Could this be a major reason why the pro-life movement is not winning the struggle against the culture of death and the community of pro-aborts? One of the great challenges of the pro-life community continues to be their need to connect with, and work with the black conservative pro-life movement. Any astute observer recognizes that the conservative black community stands four square with the pro-life community on issues of life and traditional marriage.

Most of our friends in the majority community acknowledge there is a need for us to connect with one another in order to present a unified front against our common foe. However, more has to be done to include black conservatives in the planning and development of strategies and tactics that would facilitate greater mobilization of our respective communities across our country. The Pro-life movement has not maximized for mobilization en-masse with black folks who agree wholeheartedly with the fundamental suppositions of the pro-life movement. Frankly, there has been an incredible disconnect between the majority community and the black community. Our community is being devastated by Plan Parenthood’s targeted efforts to make pre-natal murder a common practice among us. The black community constitutes 35% of all pre-natal murders performed in America. We deeply desire to work as a team with our allies.

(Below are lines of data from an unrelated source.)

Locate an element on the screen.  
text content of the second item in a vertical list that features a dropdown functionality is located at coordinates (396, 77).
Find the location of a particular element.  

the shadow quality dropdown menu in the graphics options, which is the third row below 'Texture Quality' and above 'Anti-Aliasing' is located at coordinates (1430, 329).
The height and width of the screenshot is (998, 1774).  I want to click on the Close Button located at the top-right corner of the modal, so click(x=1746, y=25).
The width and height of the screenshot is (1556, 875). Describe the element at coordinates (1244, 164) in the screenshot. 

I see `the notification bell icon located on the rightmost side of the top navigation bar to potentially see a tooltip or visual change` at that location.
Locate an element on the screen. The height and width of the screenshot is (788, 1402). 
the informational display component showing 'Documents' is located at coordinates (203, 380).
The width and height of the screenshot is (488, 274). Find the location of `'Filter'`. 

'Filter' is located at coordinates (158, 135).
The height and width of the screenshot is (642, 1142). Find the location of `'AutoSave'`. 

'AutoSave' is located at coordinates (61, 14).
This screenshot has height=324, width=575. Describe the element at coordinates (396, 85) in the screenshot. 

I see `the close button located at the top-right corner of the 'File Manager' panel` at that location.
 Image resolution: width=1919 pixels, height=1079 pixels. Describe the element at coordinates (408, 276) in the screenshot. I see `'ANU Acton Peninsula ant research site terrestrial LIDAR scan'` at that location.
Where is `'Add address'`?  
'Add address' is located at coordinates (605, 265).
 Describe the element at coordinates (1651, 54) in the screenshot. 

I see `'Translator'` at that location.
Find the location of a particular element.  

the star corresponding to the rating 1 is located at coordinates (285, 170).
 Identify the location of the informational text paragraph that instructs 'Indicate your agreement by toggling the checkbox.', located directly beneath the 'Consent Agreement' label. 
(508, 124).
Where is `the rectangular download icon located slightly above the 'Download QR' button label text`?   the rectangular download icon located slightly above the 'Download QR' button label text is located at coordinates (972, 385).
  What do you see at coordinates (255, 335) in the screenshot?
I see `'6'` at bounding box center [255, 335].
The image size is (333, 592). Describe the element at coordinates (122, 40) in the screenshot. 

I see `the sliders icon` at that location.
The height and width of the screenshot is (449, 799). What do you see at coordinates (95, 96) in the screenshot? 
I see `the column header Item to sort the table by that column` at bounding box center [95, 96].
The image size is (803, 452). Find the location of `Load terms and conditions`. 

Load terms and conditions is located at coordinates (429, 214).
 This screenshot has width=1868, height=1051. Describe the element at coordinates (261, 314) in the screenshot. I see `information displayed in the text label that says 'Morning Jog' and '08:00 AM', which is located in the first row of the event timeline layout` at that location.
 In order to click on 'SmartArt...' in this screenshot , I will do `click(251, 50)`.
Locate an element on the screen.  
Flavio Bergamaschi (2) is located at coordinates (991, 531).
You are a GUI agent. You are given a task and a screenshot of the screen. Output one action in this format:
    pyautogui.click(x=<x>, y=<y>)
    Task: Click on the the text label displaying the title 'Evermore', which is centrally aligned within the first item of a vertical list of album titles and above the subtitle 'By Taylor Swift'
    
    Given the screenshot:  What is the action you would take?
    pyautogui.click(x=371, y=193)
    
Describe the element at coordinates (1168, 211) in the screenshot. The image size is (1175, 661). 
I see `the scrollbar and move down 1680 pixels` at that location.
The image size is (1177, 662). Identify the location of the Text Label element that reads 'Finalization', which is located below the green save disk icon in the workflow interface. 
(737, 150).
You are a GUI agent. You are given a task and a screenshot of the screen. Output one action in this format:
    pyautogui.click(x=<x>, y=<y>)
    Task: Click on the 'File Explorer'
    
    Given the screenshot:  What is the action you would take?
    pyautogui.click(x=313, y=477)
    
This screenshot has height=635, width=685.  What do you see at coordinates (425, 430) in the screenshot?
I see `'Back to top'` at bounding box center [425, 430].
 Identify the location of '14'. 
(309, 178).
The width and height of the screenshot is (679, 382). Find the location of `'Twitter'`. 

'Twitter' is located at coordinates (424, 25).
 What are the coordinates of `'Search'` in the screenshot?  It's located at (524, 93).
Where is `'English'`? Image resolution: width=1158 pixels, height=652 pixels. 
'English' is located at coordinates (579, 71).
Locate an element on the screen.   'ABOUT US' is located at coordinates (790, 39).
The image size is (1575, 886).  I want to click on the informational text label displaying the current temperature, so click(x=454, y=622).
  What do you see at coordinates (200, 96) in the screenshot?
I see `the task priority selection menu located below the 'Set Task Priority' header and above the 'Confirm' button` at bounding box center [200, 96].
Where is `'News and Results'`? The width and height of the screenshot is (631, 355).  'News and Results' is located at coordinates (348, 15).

I have been involved on and off in the struggle for life since 1983. I have worked with white warriors who have helped to rescue babies all over Dallas. There has been incredible support from individuals; I’m sure all over this country that those who worked together with black individuals with some degree of success would agree that the joint effort make the task easier. Working together we have witnessed the closing of clinics and helped mothers turn away from the door of abortionist. However, you must know that occasionally, during this football season the Cowboys quarterback, Tony Romo would throw a touchdown to Terrell Owens. But, one touchdown very seldom won the game. Having a few successes is good, but we want to win the game. We need to plan and develop together a national strategy in order to win the game.

As things are currently, the pro-life community is facing an incredible challenge. We are witnessing a rapid fire administration that seeks to establish laws, and executive orders that will set back all that we have accomplished over the years to keep the culture of death in check, and to slow down their programs of death.

The results of this presidential election have put us in a position of having to recalibrate our strategies and methods to stay in stride with a clever and subtle foe that slickly hisses, “no one is for abortion, only for a woman’s right to choose.” As we recalibrate a strategy to show how we will move our team over the next four years, let us take a lesson from the Cowboys and play this one out as a team.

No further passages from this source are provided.